Journal of Clinical Toxicology
Open Access
ISSN: 2161-0495
+44 1478 350008
ISSN: 2161-0495
+44 1478 350008
Guoping Lian and Tao Chen
Unilever Research and Development Colworth, UK
University of Surrey, UK
Posters & Accepted Abstracts: J Clinic Toxicol
Animal testing of cosmetic products and ingredients is banned in most countries in the world and there is a great need to develop alternative methods for assessing the efficacy and safety of not only novel cosmetic care products, but also transdermal drugs and hazardous chemicals. Determining the pharmacokinetics of dermal exposure, absorption, disposition and bioavailability is an important step for both efficacy and risk assessment. Here, we present recent progress in developing a multi-phase microscopic in-silico model for predicting the pharmacokinetics of dermal exposure, absorption and disposition.
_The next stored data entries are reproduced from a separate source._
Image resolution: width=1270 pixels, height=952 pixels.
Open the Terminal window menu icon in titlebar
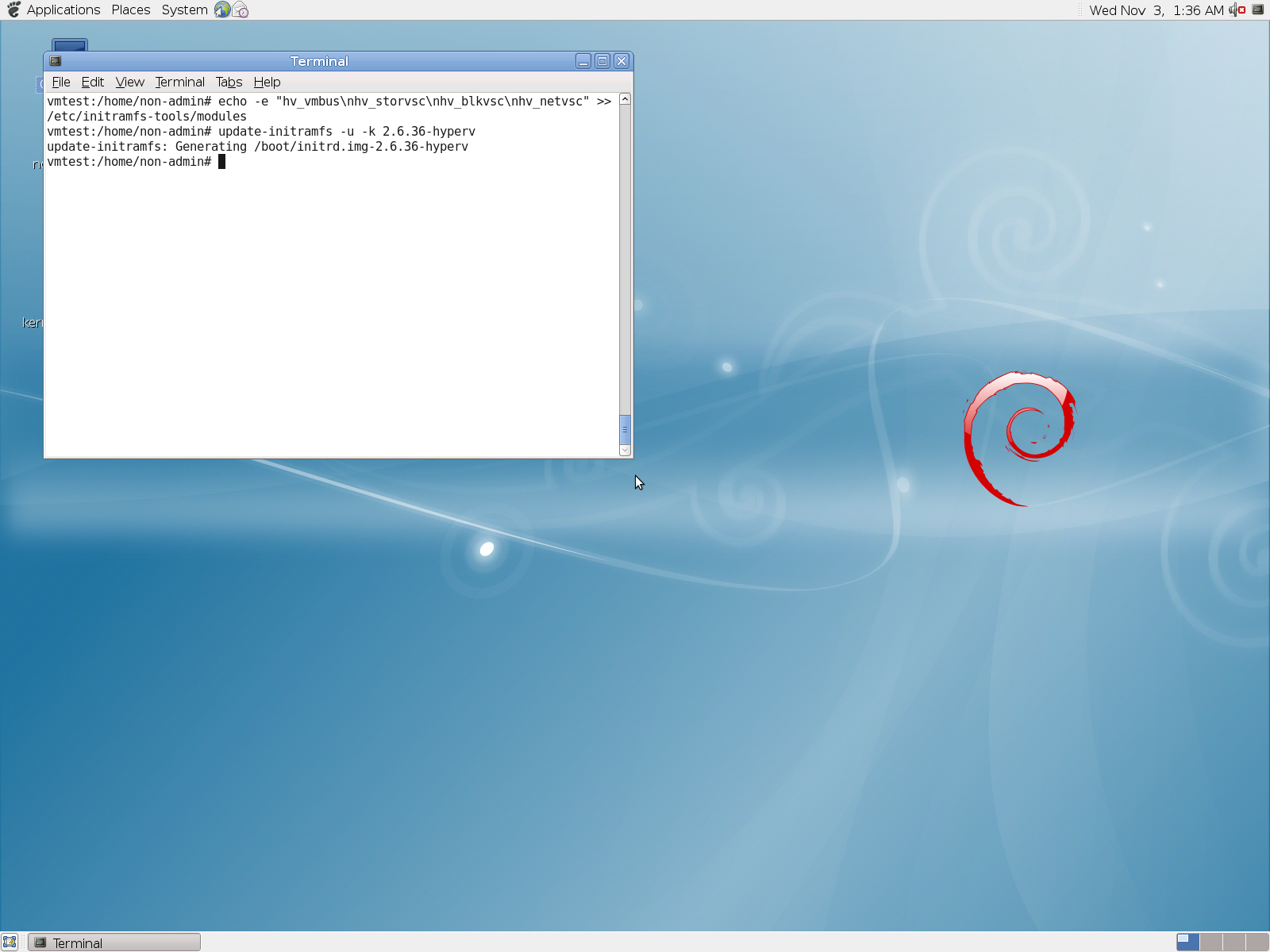tap(56, 61)
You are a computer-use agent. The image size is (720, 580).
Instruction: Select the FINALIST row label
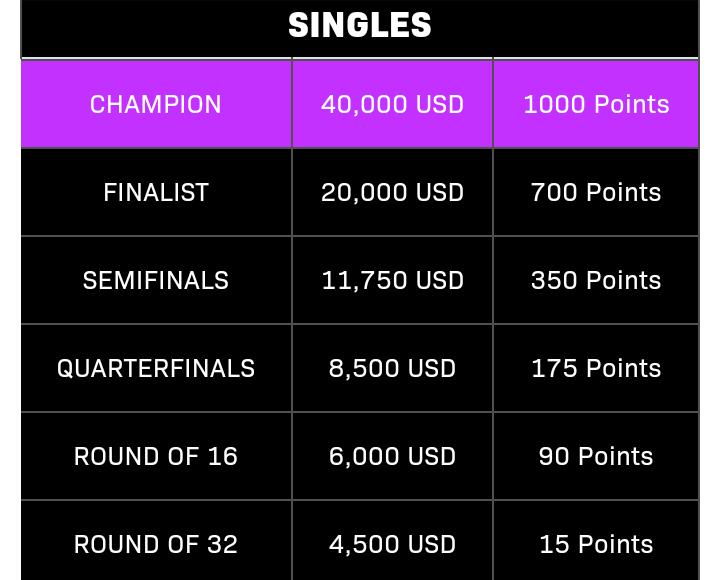coord(156,192)
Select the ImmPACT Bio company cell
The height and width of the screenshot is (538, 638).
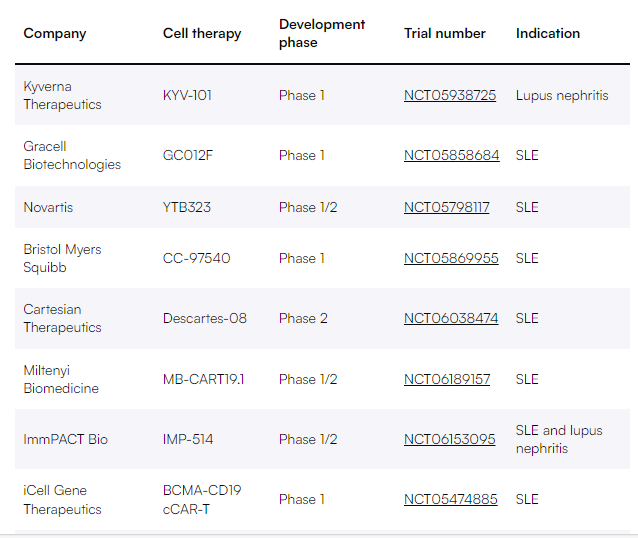click(66, 439)
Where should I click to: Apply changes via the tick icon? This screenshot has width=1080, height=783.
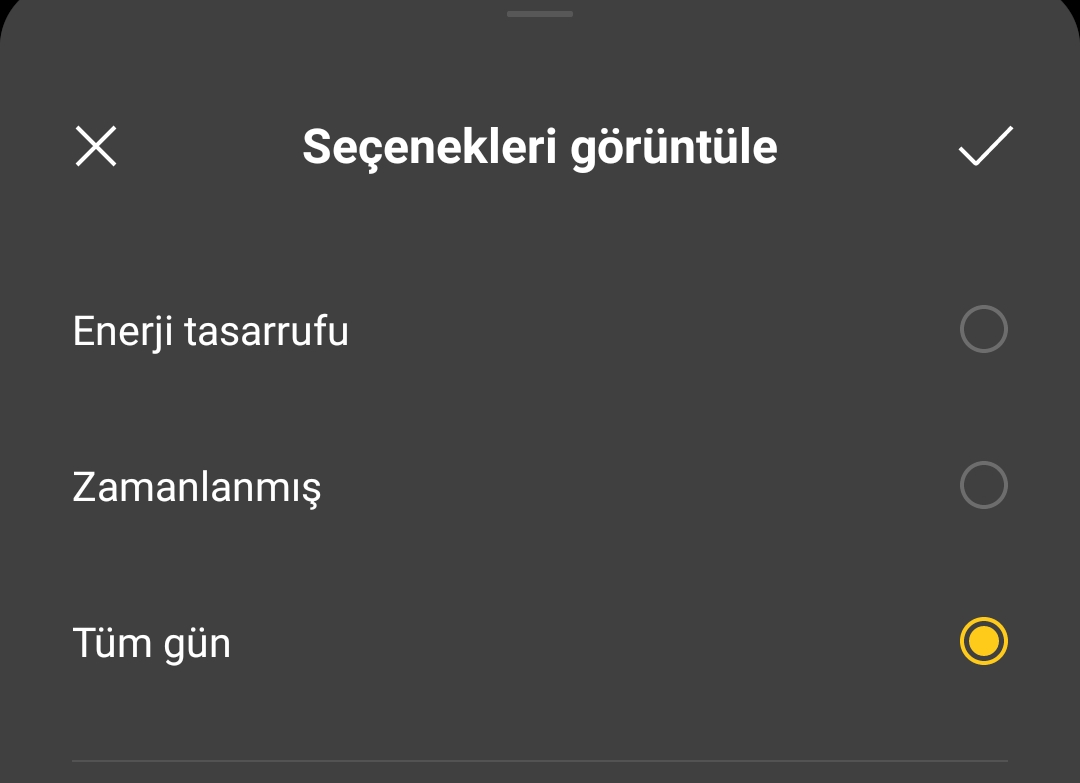point(985,146)
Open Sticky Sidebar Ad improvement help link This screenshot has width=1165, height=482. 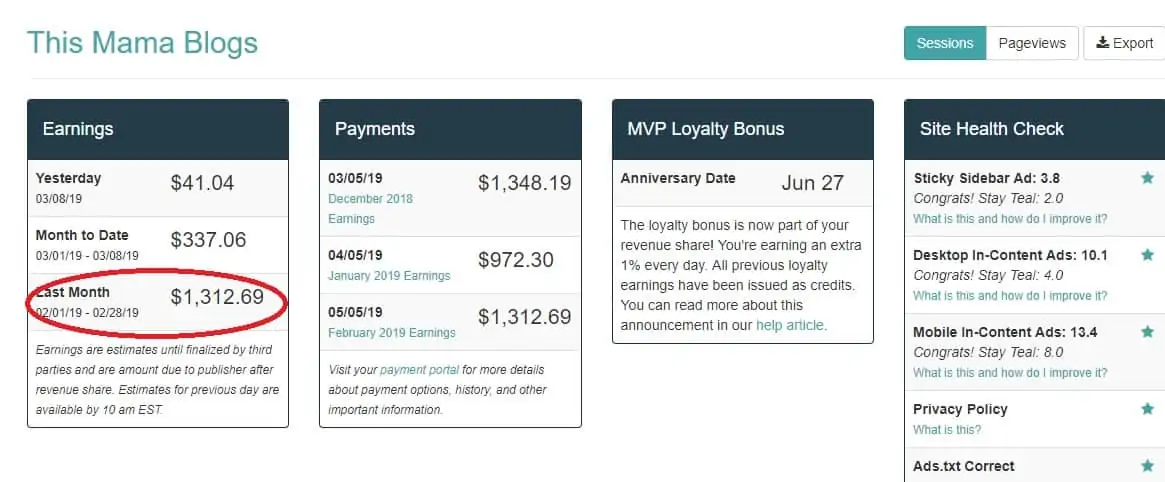click(1010, 218)
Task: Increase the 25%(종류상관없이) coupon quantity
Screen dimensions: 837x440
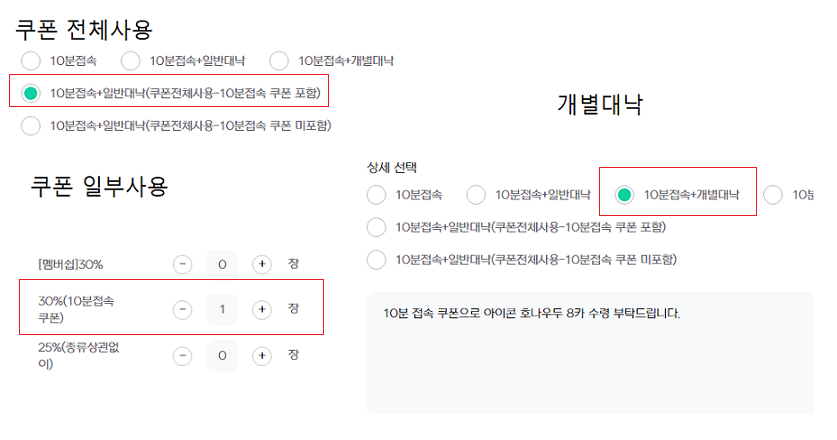Action: [262, 355]
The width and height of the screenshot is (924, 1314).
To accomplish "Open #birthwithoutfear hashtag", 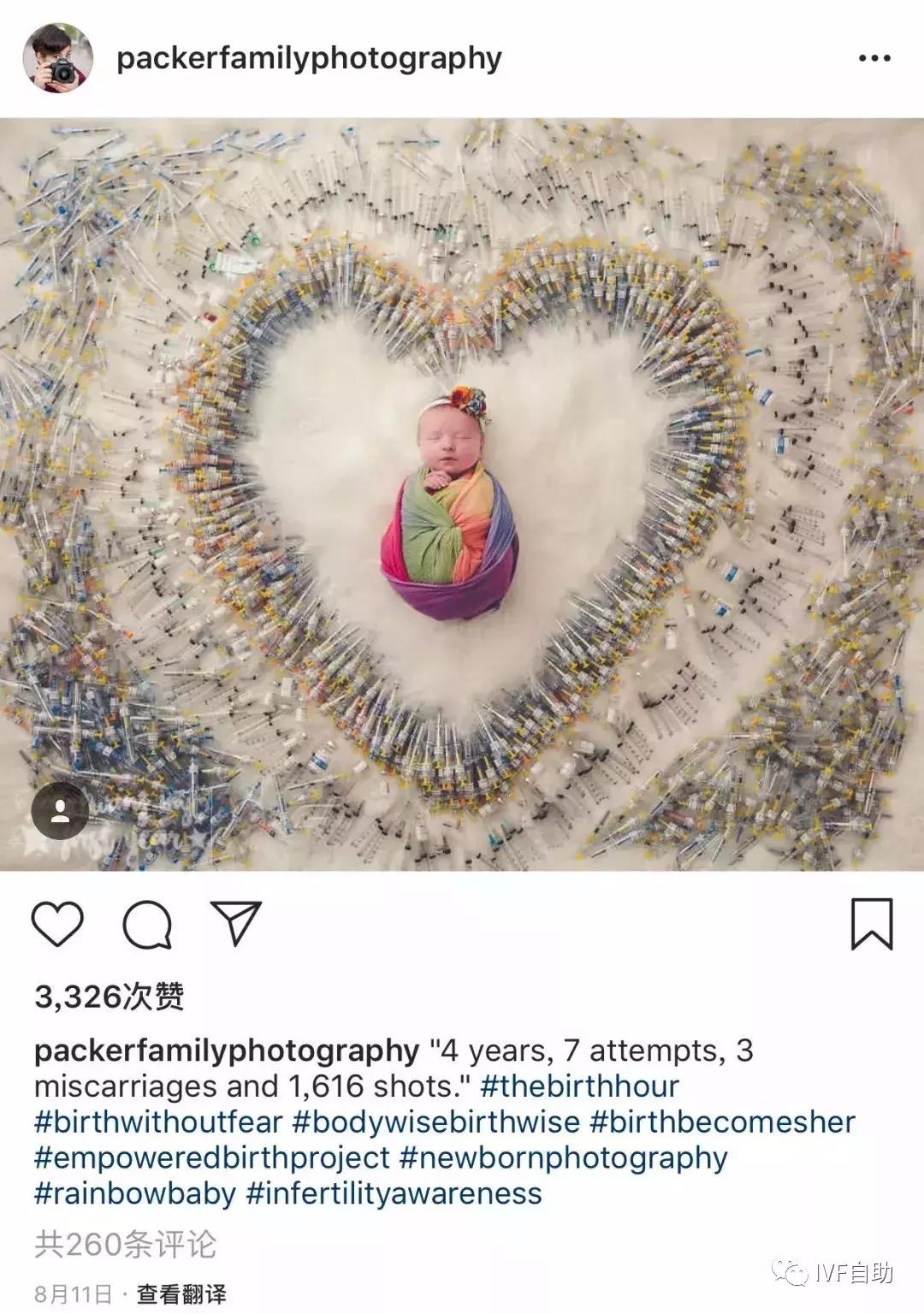I will [158, 1122].
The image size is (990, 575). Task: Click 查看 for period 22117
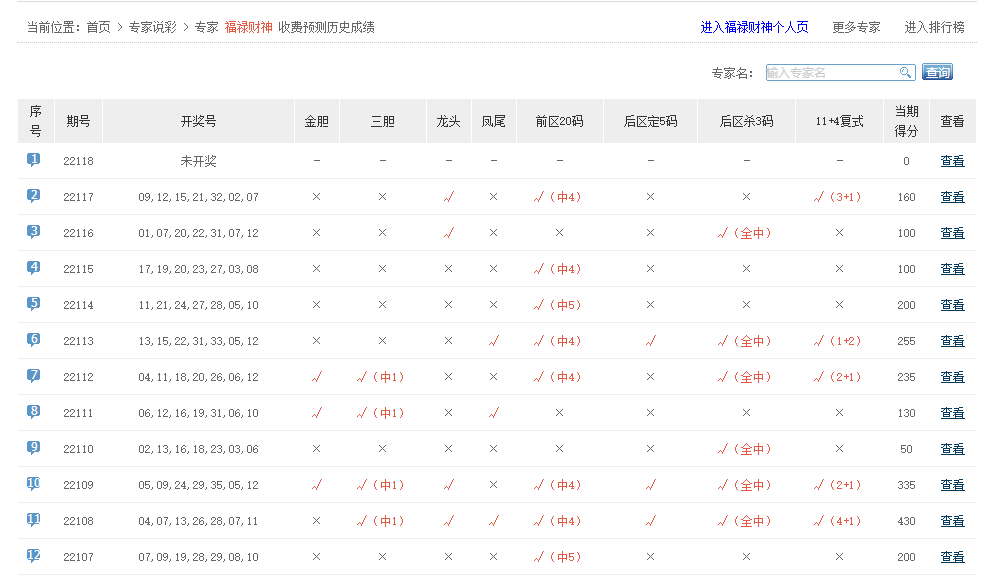point(952,197)
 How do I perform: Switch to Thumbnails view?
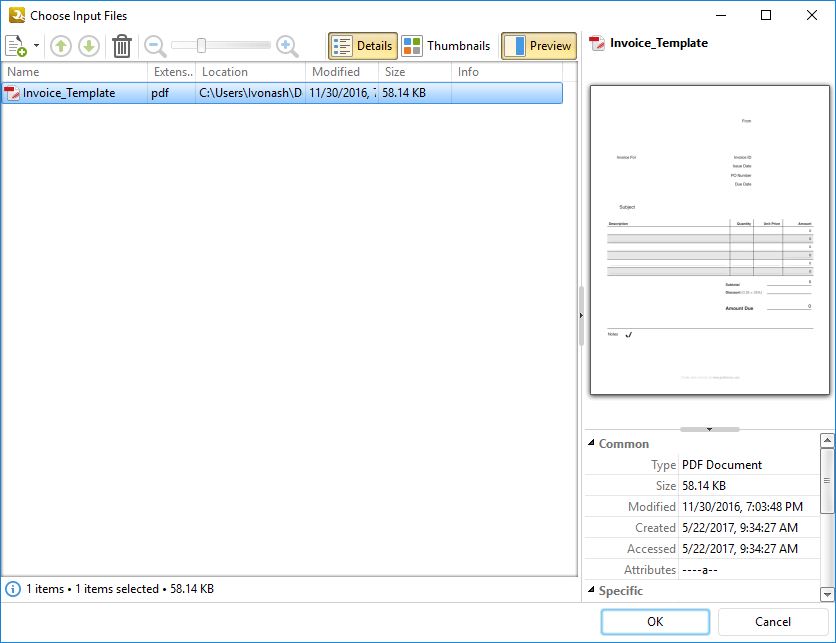click(447, 45)
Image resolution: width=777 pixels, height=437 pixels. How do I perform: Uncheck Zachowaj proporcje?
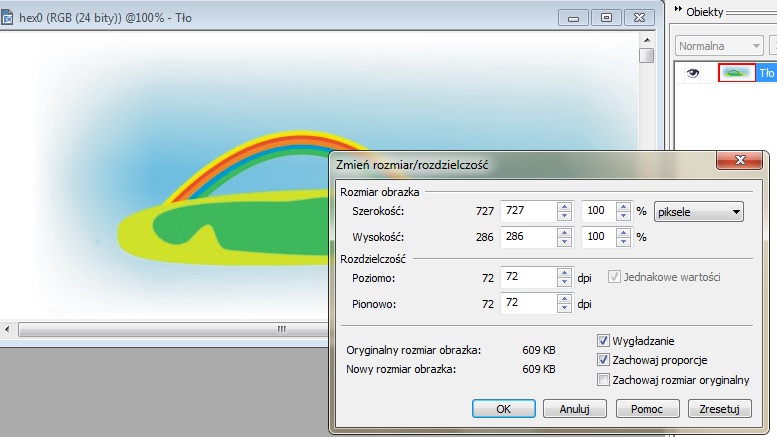point(603,360)
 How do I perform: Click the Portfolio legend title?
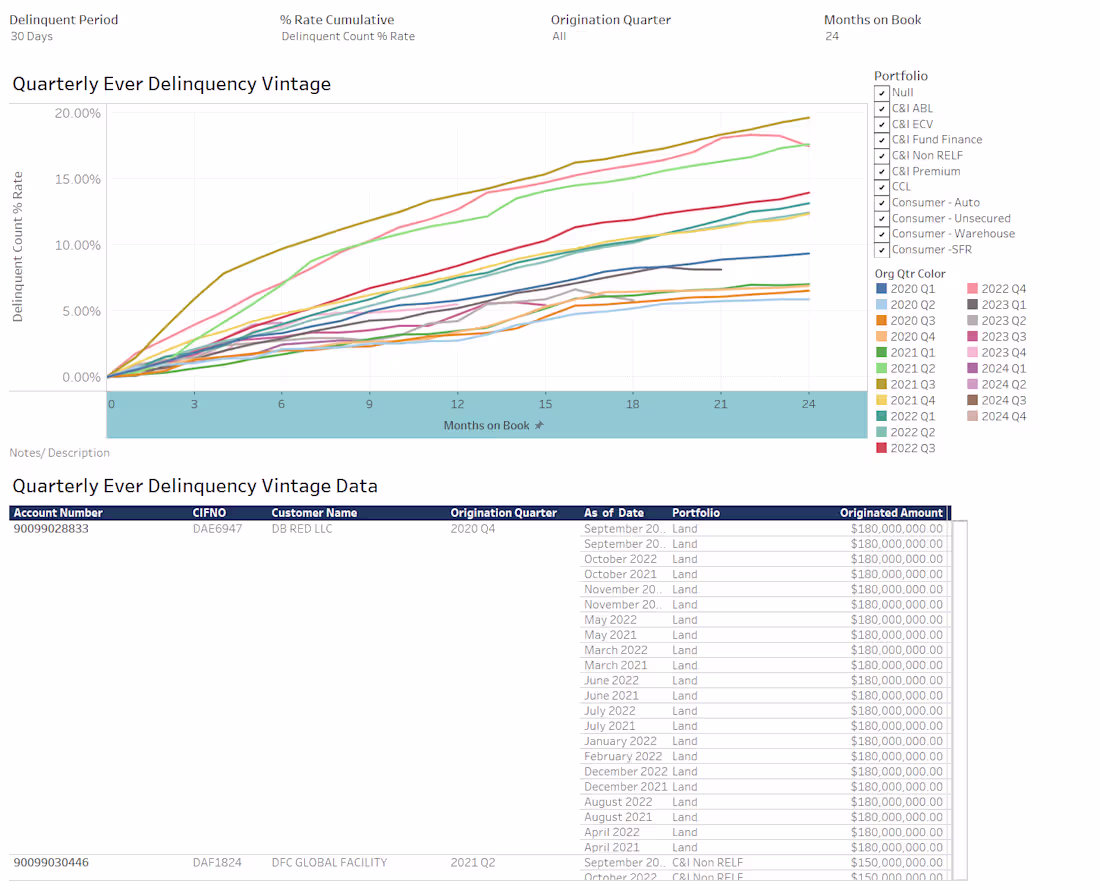click(900, 75)
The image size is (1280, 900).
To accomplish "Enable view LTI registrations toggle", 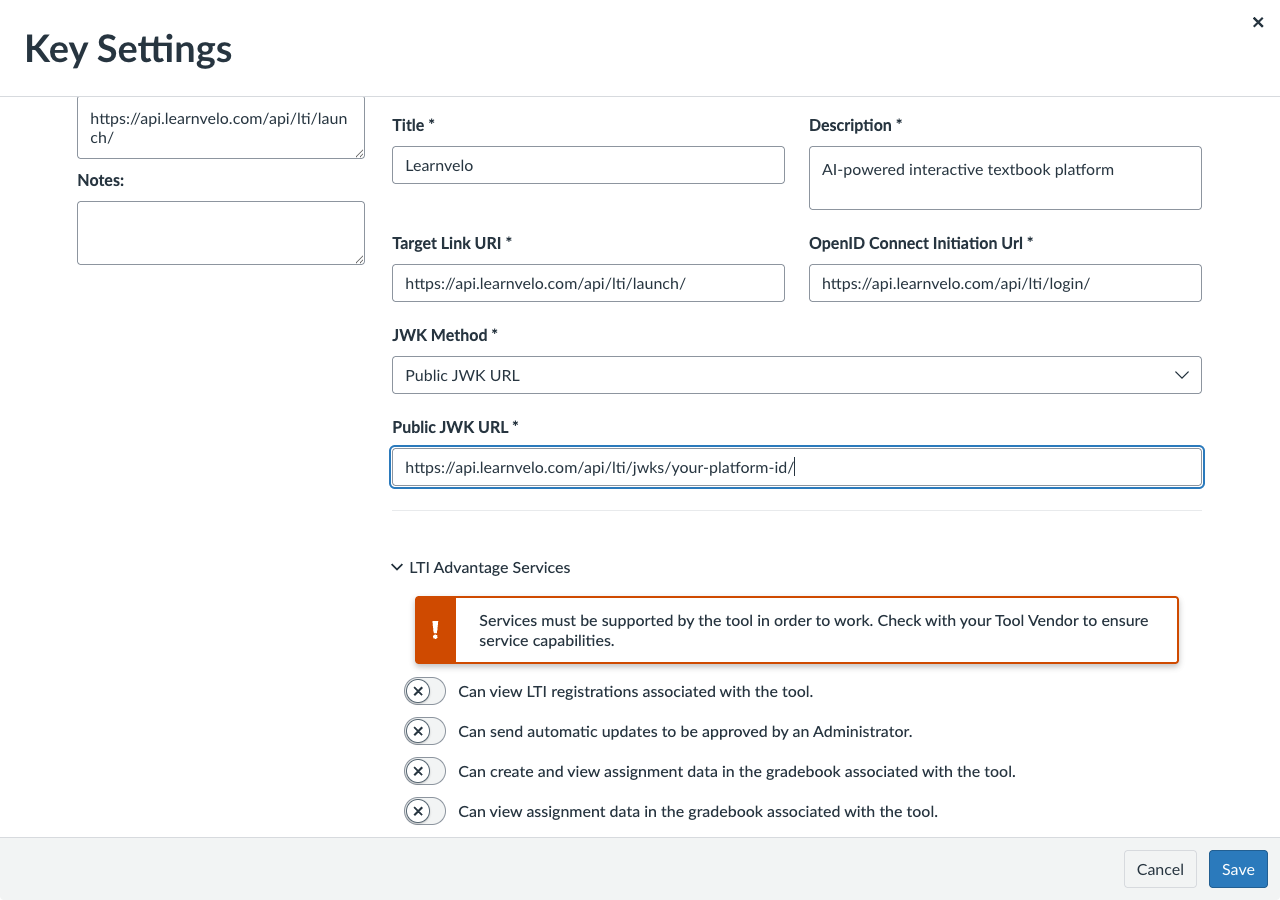I will [425, 691].
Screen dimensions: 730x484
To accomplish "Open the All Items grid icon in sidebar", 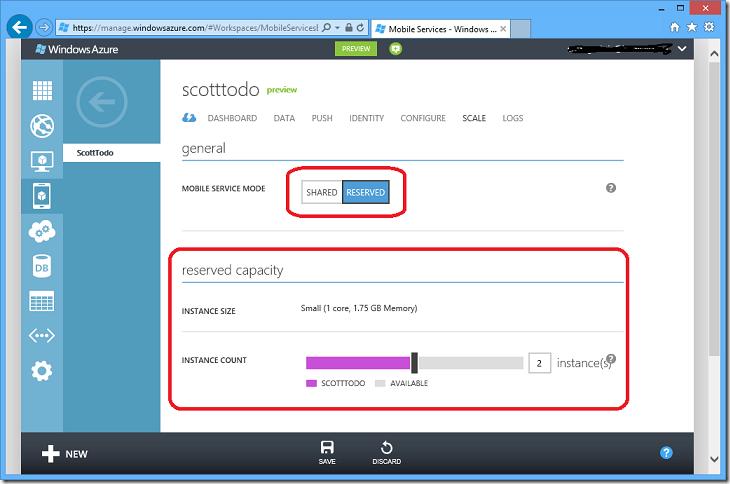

With the multiphase microscopic in-silico model, the multiple transdermal permeation pathways are considered including the tortuous lipid pathway, transverse corneocyte pathway and shunt pathway of hair follicles and sweat ducts. In-vitro methods have been developed for measuring the tissue specific properties of chemical in the stratum corneum (SC) lipids, corneocytes and sebum. Combined with molecular dynamics simulation of solute partition in lipid bi-layers and binding to keratin, quantitative structure-property relationships (QSPR) have been developed for predicting the diffusion and partition properties of chemical solutes in the SC lipids, corneocytes and sebum. Demonstrated are several examples of applying the multi-phase microscopic in-silico model for predicting the pharmacokinetics dermal exposure under various in-vivo and invitro conditions. These examples include a large experimental data set of transdermal permeability, reported clinical study of hair-follicular pathway, and subcellular disposition in the SC lipids and corneocytes and systemic bioavailability in blood circulation under in-vivo exposure conditions. The model prediction without parameter fitting agreed well with both the invitro and in-vivo experimental data, suggesting that the proposed in-silico approach is a cost effective alternative method for predicting the pharmacokinetics and bioavailability of dermal exposure and valuable in-silico tool for supporting the safety assurance and efficacy assessment of cosmetic care products and transdermal drugs.